Lecture at
Suan Mokkhabalarama, Chaiya
8 October 1966
Translated by Roderick Bucknell
FEMALE & MALE
Now, let us look at the words "female"
and "male". In everyday, worldly language, these words mean the two
sexes - the female sex and the male sex. In Dhamma language, however, they refer
to the distinguishing marks and signs of certain duties which Nature has
assigned to human beings: duties which must be performed co-operatively, in
partnership. Female and male have nothing to do with the exchange and
consumption of sexual flavors. Rather, they point to the fact that human being
must exist in the world and that the species must not become extinct. This means
that the human race must be preserved through the duty of reproduction for as
long a time as is necessary for humanity to realize the highest Dhamma - nibbana.
The duties called for by this necessity must be divided between the female and
male. Once the female and male exist, they help each other to lighten their
burdens by dividing their everyday responsibilities and work, which, when done
correctly, is Dhamma practice.
In Dhamma language, the signs of the duties which
Nature has stipulated in this way are known as "female" and
"male". This isn't the lowly meaning assumed in everyday language. We
shouldn't think of female and male solely in terms of an instinctual animal
activity. Rather, we ought to think of them as signs of the division of those
duties which can be carried out properly only in co-operation.
MARRIAGE
From this we'll move on to "marriage".
In everyday language, everyone understands this word to mean the ceremony that
joins a woman and man according to social customs. That's marriage in worldly
terms. However, in Pali, the language of Dhamma, the word "marriage"
is samarasa,which translates as "having equal (sama) flavor, taste, duty,
or function (rasa)" through Dhamma or in Dhamma. This means that two people
with correct wants and needs are united as one. Physical contact between them is
unnecessary, though there may be other forms of contact, such as letter writing.
Marriage is possible even though the skin and
flesh of the two partners never touch. This is because their wants are the same
and their responsibilities are equal. For example, both genuinely want to
transcend dukkha using the same principles of practice. Both persons are
satisfied in the unified Dhamma practice and in the fruits mutually desired.
This is what we call "having equal flavor" which is marriage in Dhamma
language and in Pali. The meanings of words in Dhamma language are always as
clean and pure as in this example.

» **Given problem**
Reproduce word for word the part of the lecture that opens with the words containing "is samarasa,which translates" and closes with "in this example.". Answer using only the lecture.

» **Data extract**
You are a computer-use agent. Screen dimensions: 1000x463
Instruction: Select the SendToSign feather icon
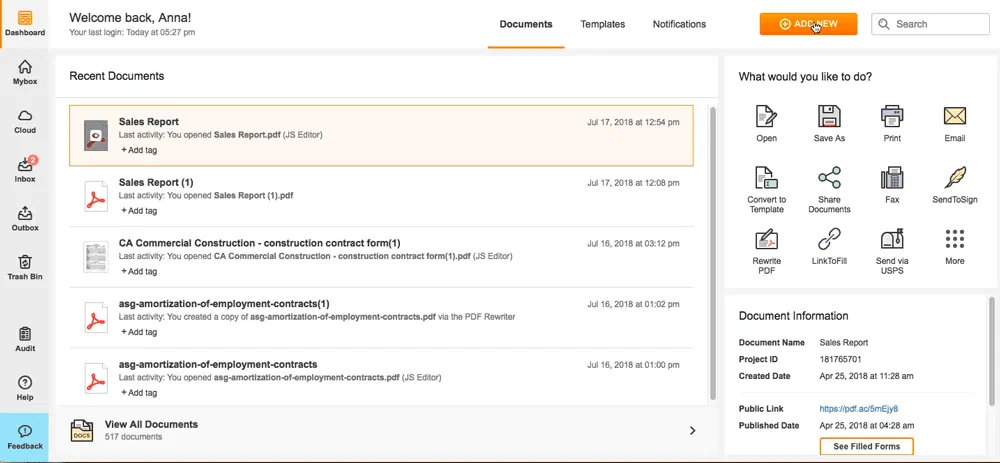tap(954, 180)
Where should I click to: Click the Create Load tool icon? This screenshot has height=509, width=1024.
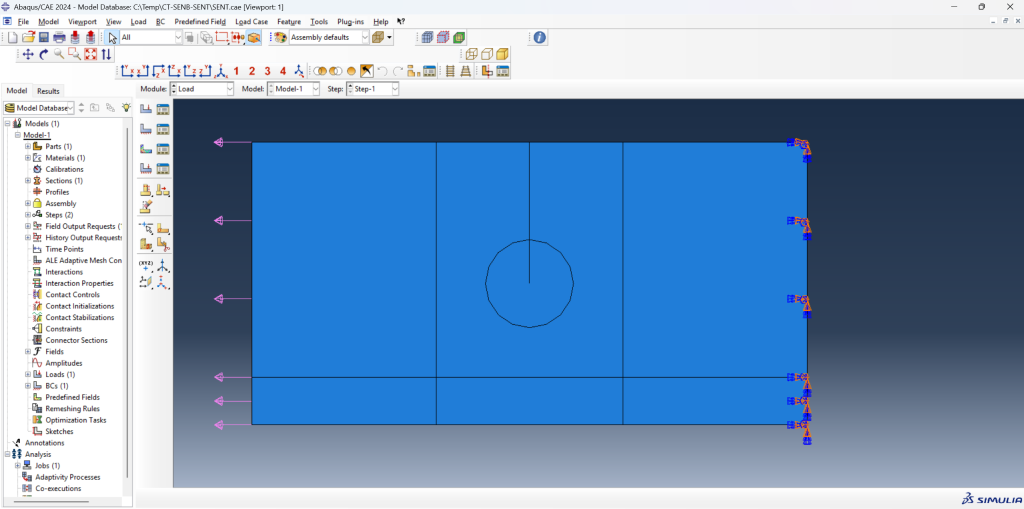pos(146,109)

» **Solution for this problem**
is samarasa,which translates as "having equal (sama) flavor, taste, duty,
or function (rasa)" through Dhamma or in Dhamma. This means that two people
with correct wants and needs are united as one. Physical contact between them is
unnecessary, though there may be other forms of contact, such as letter writing.
Marriage is possible even though the skin and
flesh of the two partners never touch. This is because their wants are the same
and their responsibilities are equal. For example, both genuinely want to
transcend dukkha using the same principles of practice. Both persons are
satisfied in the unified Dhamma practice and in the fruits mutually desired.
This is what we call "having equal flavor" which is marriage in Dhamma
language and in Pali. The meanings of words in Dhamma language are always as
clean and pure as in this example.